Saved data entries:
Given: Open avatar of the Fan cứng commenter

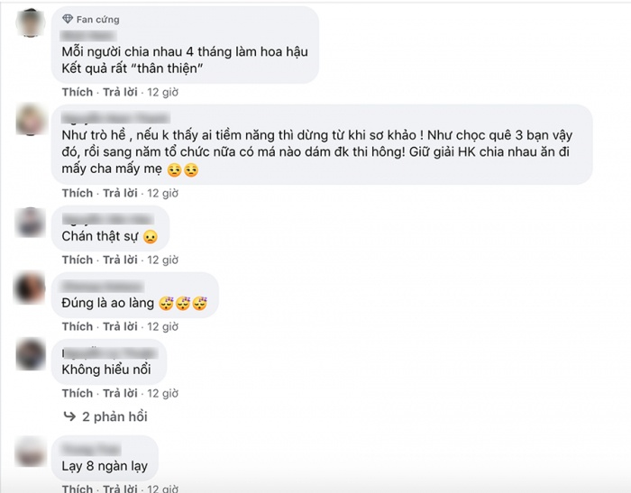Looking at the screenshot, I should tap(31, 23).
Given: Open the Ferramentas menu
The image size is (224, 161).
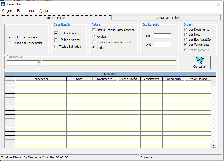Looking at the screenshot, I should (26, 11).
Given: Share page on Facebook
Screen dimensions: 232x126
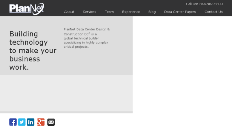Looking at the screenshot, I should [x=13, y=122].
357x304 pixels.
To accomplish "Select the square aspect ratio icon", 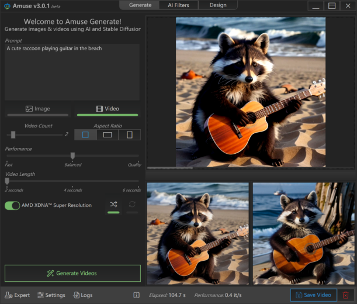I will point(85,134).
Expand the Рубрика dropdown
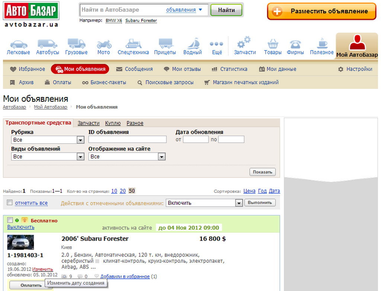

Work instruction: Exactly the lines from the start of the entries above through the line with "357x304 pixels." should be reproduced, and nothing else; drop the pictures.

Response area:
Given: Open avatar of the Fan cứng commenter

Looking at the screenshot, I should tap(31, 23).
Given: Open the Ferramentas menu
The image size is (224, 161).
Looking at the screenshot, I should (26, 11).
Given: Share page on Facebook
Screen dimensions: 232x126
Looking at the screenshot, I should [x=13, y=122].
357x304 pixels.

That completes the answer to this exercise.